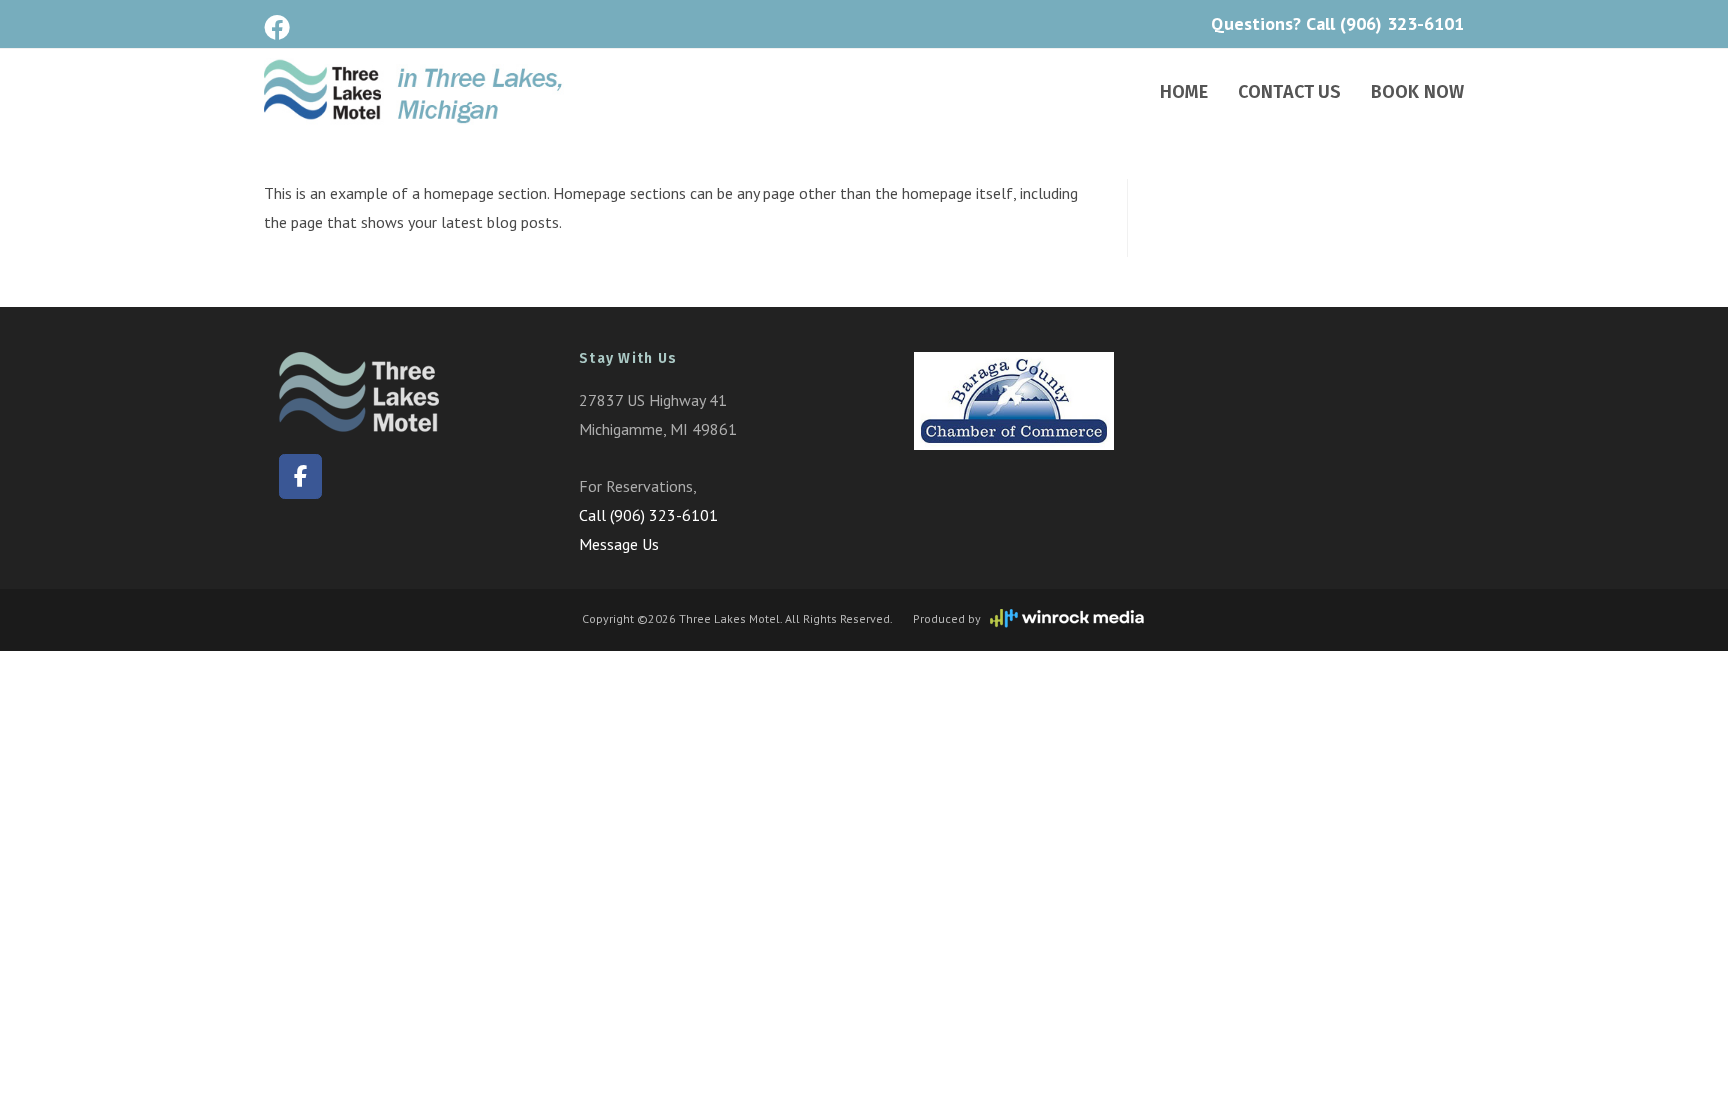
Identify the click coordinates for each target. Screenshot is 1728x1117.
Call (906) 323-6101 (1385, 23)
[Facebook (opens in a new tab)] (280, 27)
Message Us (619, 544)
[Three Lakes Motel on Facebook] (300, 476)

Task directions :: Your copy should match the records above exactly, except that it contains no pictures.

Output of the task ::
Identify the click coordinates for each target. Screenshot is 1728x1117.
Call (906) 323-6101 (1385, 23)
[Facebook (opens in a new tab)] (280, 27)
Message Us (619, 544)
[Three Lakes Motel on Facebook] (300, 476)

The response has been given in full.